La gloire en Californie/1964
C’est quand même extraordinaire quand la gloire place son levier de plume sous votre rocher et vous projette en pleine lumière en même temps que sept vers blancs et un cloporte.
Bon, je vais vous montrer ce qui se passe. L’un de mes amis est venu me trouver il y a quelques mois en me disant :
— L’un des personnages du roman que je viens de terminer, c’est toi.
Je me suis senti tout fier quand il m’a dit cela.

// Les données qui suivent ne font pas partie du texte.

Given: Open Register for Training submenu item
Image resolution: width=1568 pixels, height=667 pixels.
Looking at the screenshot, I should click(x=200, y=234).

Je me suis immédiatement vu dans le rôle du héros romantique ou du méchant : « Il posa la main sur son sein, et son haleine brûlante embua ses lunettes », ou bien : « Il rit quand elle éclata en sanglots, puis il la jeta à coups de pied dans l’escalier comme un sac de linge sale. »
— Qu’est-ce que je fais dans ton roman ? lui ai-je demandé, m’attendant à des paroles superbes.
— Tu ouvres une porte.
— C’est tout.
— Ah bon, ai-je répondu ; ma gloire baissait. Je n’aurais pas pu faire quelque chose d’autre ? Ouvrir ? deux portes par exemple, ou embrasser quelqu’un ?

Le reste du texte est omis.